Two companies did stand out and were started with Buy ratings. Prudential Financial Inc. (NYSE: PRU) and Unum Group (NYSE: UNM) were both cited as standouts in an otherwise dismal field. The analysts see Prudential having the ability to dramatically increase its business in the international markets, while Unum should be able to leverage pricing changes. Both companies are viewed as turnaround stories that are less market sensitive and have strong capital positions.
Four other companies were started with Hold ratings. They include Lincoln National Corp. (NYSE: LNC), MetLife Inc. (NYSE: MET), AFLAC Inc. (NYSE: AFL) and Principal Financial Group Inc. (NYSE: PFG). Deutsche Bank cited additional specific risk areas of concern regarding the industry. Those include balance sheet impairment, the possibility of a double dip recession and, as always, government regulation. They did indicate that an economic recovery and improvement in the yield curve (rising rates) could prove beneficial to the sector.

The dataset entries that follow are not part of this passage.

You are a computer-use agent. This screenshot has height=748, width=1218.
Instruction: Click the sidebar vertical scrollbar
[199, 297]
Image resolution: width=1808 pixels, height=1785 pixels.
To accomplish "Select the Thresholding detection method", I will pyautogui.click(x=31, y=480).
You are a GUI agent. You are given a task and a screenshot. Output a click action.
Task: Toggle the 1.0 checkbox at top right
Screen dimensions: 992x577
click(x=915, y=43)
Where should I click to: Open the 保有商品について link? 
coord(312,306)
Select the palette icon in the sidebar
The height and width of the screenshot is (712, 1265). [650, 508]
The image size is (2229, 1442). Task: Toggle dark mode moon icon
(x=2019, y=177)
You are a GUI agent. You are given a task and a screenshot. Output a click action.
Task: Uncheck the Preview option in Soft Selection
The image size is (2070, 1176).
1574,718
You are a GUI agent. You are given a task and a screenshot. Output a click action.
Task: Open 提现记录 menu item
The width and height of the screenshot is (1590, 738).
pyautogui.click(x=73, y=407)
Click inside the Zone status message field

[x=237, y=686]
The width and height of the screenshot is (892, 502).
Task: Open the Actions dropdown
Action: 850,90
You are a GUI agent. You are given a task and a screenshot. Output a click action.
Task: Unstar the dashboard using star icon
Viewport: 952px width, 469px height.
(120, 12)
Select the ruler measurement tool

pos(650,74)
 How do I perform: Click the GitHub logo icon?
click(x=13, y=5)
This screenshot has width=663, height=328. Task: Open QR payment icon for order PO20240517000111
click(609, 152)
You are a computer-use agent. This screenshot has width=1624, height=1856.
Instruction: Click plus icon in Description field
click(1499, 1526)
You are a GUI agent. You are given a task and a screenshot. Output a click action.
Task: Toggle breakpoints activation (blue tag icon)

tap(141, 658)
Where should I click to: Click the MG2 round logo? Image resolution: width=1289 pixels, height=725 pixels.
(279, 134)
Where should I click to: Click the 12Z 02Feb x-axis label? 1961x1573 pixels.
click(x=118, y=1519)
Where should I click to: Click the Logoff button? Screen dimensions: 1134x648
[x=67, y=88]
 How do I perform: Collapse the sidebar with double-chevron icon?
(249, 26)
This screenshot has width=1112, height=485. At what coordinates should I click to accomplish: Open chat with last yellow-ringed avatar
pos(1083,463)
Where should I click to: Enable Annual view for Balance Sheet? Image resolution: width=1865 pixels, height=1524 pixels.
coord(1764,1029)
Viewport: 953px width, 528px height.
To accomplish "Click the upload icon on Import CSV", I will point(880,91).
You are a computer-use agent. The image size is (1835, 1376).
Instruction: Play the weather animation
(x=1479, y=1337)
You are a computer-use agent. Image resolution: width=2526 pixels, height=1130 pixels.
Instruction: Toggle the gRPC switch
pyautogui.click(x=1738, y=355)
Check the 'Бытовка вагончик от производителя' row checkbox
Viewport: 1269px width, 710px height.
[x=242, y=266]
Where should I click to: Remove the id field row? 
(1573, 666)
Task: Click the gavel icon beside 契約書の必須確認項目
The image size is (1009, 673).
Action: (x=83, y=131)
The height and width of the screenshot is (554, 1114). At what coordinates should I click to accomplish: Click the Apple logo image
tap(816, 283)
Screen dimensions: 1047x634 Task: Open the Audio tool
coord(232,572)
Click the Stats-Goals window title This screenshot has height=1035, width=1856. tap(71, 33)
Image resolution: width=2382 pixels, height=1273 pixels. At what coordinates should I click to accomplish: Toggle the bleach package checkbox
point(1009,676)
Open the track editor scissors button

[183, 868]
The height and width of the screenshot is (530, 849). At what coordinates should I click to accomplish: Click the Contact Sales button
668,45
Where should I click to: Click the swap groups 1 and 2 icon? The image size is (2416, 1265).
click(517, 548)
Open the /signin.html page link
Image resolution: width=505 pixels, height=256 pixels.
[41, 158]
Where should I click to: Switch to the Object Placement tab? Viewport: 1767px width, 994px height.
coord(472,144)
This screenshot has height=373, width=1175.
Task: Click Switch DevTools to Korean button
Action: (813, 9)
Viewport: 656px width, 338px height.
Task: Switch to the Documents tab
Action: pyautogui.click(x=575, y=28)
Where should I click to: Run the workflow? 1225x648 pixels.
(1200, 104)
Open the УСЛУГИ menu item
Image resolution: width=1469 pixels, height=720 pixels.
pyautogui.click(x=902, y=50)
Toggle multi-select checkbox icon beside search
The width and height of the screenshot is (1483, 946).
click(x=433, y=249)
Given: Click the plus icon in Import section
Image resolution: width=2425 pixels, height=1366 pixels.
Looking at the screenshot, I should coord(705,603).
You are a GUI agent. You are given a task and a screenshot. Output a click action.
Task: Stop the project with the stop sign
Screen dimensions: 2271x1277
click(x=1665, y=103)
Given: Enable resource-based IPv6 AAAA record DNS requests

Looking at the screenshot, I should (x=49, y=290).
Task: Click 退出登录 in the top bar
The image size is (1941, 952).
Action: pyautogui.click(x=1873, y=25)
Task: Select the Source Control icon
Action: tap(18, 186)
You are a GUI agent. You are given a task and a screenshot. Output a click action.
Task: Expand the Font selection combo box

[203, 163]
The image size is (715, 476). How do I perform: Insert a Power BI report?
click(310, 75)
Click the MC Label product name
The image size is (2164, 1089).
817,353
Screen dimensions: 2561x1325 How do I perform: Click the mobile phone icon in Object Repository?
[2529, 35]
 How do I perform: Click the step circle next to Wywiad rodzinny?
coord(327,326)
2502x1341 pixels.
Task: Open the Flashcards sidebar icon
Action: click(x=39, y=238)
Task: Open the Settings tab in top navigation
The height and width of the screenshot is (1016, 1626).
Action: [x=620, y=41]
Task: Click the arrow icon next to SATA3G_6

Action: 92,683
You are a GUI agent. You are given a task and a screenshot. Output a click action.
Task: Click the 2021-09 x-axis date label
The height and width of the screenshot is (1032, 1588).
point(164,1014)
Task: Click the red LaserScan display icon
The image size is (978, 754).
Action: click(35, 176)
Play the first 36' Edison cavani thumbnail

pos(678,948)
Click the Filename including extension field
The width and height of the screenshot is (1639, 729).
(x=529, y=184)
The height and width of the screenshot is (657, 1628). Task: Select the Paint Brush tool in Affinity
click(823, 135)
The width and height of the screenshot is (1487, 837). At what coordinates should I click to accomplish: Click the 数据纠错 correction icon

One interesting thing to note is the insurance industry is viewed as a high beta (volatility) sector. This is due in part to the companies being subject to weather-related and other natural disasters, like Superstorm Sandy, which ravaged parts of the East Coast. If you want an apples-to-apples comparison, that is really more pertaining to property and casualty insurance carriers. In life insurance, it boils down to balancing projected payments versus projected liabilities for 10 to 35 years (or more) into the future. Deutsche Bank suggests in its report that these names are much better viewed as short-term trade ideas rather than long-term investments. That is a rare call by any Wall St. firm.